Rupiah Menguat: Klaim Pengangguran AS dan Kebijakan Tarif Trump Jadi Penentu
Nilai tukar rupiah menguat signifikan karena data klaim pengangguran AS yang lebih rendah dari perkiraan dan meredanya kekhawatiran atas kebijakan tarif Presiden Trump, meskipun data ekonomi domestik menunjukkan beberapa kelemahan.

Jakarta, 21 Februari 2025 - Nilai tukar rupiah terhadap dolar Amerika Serikat (USD) kembali menunjukkan penguatan, ditutup pada level Rp16.313 per USD, menguat 25 poin atau 0,15 persen dibandingkan penutupan sebelumnya. Penguatan ini didorong oleh beberapa faktor, baik dari dalam maupun luar negeri, menurut analis mata uang Doo Financial Futures, Lukman Leong.
Lukman menjelaskan bahwa data ekonomi AS yang lebih lemah dari perkiraan menjadi salah satu faktor utama penguatan rupiah. Klaim pengangguran AS tercatat 219 ribu, lebih tinggi dari perkiraan 214 ribu, sementara indeks manufaktur mencapai 18,1, di bawah perkiraan 20. Data ini mengindikasikan pelemahan ekonomi AS yang berdampak pada melemahnya dolar AS di pasar internasional.
Selain itu, meredanya kekhawatiran atas kebijakan tarif proteksionis Presiden AS Donald Trump juga turut berkontribusi pada penguatan rupiah. Meskipun belum sepenuhnya hilang, penurunan agresivitas Trump dan kemungkinan kompromi dengan negara lain mengurangi tekanan terhadap pasar valuta asing global, termasuk rupiah.

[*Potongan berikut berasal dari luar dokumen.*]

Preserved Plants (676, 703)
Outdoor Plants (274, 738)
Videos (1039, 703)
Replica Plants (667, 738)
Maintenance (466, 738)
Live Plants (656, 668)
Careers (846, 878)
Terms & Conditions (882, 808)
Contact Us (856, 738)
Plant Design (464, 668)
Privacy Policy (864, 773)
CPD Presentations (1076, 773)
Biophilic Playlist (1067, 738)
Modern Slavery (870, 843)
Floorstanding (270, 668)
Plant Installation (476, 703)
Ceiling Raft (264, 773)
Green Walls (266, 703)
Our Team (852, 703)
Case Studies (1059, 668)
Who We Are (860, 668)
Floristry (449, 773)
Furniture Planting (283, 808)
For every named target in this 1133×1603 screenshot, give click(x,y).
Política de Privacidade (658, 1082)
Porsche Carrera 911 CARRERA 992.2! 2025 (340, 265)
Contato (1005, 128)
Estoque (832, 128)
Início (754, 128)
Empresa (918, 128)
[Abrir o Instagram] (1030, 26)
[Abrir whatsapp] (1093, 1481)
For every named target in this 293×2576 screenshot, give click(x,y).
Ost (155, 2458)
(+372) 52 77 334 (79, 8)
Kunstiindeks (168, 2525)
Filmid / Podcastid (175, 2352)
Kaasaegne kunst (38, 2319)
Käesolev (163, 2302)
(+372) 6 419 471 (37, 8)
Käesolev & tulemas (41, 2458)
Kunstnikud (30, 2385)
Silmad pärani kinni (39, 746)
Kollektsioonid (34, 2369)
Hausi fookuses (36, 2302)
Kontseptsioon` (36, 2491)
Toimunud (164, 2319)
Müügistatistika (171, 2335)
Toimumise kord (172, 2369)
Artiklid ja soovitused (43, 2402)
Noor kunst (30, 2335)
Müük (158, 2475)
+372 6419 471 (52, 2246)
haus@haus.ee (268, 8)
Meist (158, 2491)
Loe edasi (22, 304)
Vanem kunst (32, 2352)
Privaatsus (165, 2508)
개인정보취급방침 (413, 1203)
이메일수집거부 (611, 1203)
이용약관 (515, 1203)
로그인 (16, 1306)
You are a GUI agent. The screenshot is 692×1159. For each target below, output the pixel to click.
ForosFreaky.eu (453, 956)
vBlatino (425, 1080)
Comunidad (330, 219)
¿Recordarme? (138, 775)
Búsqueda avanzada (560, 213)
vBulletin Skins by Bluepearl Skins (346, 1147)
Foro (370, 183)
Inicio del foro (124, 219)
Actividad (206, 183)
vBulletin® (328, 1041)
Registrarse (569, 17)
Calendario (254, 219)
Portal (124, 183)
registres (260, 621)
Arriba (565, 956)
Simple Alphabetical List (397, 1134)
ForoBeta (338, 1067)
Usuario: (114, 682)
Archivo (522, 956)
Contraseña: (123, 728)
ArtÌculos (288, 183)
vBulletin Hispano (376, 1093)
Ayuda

Faktor Internal dan Kinerja Neraca Pembayaran Indonesia
Meskipun terdapat sentimen positif dari luar negeri, beberapa data ekonomi domestik menunjukkan kelemahan. Inflasi Indeks Harga Konsumen (IHK) pada Januari 2025 turun menjadi 0,76 persen year on year (yoy), lebih rendah dari 1,57 persen (yoy) pada bulan sebelumnya. Data perdagangan juga menunjukkan kinerja yang kurang menggembirakan, meskipun masih surplus. Surplus tersebut disebabkan oleh impor yang jauh lebih kecil dari perkiraan, bukan karena peningkatan ekspor yang signifikan.
Namun, secara keseluruhan, Neraca Pembayaran Indonesia (NPI) pada 2024 mencatat surplus sebesar 7,2 miliar dolar AS, meningkat dari surplus 6,3 miliar dolar AS pada tahun sebelumnya. Transaksi modal dan finansial juga menunjukkan surplus yang signifikan, mencapai 16,4 miliar dolar AS, meningkat dari 9,9 miliar dolar AS pada 2023. Meskipun demikian, transaksi berjalan masih mencatat defisit sebesar 8,9 miliar dolar AS (0,6 persen dari PDB), meskipun lebih rendah dibandingkan defisit 2,0 miliar dolar AS (0,1 persen dari PDB) pada 2023.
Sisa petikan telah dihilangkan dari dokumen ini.